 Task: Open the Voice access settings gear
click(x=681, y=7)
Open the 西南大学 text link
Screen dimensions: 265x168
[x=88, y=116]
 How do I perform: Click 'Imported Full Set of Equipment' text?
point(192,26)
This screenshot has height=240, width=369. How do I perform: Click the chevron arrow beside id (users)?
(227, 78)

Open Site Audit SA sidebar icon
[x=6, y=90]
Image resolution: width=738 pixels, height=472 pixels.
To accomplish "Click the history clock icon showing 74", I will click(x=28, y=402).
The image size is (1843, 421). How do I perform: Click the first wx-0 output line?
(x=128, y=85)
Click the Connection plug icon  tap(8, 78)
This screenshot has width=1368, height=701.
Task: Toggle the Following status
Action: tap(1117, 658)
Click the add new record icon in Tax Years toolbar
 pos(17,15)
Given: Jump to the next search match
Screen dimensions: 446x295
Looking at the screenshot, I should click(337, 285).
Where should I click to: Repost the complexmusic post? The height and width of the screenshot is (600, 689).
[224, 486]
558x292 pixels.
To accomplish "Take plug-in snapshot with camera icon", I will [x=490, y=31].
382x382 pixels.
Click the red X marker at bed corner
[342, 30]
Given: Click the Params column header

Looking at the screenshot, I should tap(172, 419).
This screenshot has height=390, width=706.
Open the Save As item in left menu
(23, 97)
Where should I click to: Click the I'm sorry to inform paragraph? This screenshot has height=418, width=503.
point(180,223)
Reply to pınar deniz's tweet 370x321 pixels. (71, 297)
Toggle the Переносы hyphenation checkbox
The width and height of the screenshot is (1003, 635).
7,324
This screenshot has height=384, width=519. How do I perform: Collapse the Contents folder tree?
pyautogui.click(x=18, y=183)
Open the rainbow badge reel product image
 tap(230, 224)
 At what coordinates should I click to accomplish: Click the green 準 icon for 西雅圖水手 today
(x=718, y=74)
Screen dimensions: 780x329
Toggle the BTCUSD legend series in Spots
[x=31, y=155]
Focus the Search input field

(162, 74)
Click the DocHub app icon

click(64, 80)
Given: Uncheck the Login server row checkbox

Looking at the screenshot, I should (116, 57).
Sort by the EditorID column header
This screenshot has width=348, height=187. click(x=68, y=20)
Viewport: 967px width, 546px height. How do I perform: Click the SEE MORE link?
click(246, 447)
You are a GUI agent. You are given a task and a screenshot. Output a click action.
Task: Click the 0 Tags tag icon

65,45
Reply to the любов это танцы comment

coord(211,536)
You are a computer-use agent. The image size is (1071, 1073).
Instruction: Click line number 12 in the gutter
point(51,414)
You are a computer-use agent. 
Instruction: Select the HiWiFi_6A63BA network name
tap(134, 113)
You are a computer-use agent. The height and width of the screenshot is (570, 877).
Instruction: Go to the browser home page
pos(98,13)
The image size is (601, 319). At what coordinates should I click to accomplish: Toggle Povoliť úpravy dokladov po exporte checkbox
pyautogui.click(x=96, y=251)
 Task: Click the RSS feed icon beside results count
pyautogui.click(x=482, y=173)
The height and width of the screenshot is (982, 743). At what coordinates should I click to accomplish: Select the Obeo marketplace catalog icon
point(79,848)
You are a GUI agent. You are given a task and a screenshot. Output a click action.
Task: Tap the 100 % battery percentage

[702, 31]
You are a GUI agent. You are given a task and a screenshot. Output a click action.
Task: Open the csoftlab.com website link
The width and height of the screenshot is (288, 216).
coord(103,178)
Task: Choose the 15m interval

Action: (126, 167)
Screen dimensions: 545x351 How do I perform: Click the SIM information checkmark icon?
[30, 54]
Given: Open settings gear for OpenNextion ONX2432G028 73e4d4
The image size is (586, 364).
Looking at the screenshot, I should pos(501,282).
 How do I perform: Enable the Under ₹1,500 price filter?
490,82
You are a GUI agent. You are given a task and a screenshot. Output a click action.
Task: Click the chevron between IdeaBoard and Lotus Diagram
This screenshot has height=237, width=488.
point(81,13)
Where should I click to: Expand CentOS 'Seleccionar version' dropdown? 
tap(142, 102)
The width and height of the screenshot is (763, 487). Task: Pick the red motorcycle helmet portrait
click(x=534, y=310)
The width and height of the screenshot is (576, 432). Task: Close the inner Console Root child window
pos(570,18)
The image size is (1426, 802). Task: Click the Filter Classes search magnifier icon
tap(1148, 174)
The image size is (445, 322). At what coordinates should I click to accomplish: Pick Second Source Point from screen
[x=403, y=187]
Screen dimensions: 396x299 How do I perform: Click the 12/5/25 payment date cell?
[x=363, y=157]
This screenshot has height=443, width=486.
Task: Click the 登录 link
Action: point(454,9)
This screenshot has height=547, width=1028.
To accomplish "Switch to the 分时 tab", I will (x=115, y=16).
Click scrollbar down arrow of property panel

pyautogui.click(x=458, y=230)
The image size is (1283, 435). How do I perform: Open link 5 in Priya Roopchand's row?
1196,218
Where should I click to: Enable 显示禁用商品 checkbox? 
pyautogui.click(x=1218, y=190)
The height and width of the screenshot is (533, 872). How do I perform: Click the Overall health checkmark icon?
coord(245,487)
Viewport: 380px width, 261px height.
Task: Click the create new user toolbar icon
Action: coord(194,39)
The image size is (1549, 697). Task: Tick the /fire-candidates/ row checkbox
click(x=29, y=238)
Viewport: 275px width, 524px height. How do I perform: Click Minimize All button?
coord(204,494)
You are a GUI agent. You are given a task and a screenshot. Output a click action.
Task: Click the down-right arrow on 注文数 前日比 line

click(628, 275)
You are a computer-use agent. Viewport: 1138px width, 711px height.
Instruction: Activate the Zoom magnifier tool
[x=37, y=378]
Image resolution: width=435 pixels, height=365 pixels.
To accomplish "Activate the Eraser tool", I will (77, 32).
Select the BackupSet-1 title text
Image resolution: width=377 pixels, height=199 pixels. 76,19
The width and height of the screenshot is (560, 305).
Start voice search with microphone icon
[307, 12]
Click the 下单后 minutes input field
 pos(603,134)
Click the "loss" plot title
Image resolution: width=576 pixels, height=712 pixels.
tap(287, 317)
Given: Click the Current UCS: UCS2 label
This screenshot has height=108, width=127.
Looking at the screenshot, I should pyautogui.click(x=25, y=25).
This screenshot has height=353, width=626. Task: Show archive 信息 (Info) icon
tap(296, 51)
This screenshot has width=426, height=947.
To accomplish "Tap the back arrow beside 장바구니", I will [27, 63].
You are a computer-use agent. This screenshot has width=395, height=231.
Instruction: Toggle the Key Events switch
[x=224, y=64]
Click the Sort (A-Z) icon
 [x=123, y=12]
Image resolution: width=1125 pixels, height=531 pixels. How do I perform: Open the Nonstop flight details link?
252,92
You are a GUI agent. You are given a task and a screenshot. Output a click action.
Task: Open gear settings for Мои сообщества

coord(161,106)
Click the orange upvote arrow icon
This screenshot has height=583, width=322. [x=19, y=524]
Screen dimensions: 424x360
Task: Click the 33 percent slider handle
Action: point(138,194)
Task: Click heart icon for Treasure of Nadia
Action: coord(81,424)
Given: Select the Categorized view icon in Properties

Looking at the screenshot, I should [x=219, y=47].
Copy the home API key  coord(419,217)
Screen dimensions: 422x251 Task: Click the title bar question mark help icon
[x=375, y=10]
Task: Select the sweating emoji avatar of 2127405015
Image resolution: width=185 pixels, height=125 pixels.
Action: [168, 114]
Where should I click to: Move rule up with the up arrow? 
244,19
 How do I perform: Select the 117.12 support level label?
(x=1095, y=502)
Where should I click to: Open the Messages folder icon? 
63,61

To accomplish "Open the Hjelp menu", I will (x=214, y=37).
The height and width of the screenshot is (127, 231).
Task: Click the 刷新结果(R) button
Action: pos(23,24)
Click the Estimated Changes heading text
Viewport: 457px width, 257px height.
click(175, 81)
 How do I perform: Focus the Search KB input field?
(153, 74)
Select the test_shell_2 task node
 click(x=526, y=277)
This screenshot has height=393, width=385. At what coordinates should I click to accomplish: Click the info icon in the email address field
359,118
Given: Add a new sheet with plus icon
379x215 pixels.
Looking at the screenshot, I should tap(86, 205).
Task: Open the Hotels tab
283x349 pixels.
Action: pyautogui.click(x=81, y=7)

▶ _Activity_:
Take every line from the data that contains the word "computer".

▶ _Task answer_:
You are a computer-use agent. The image size is (1071, 1073).
You are a computer-use agent. 
You are a computer-use agent. The height and width of the screenshot is (570, 877).
You are a computer-use agent. Viewport: 1138px width, 711px height.
You are a computer-use agent. This screenshot has width=395, height=231.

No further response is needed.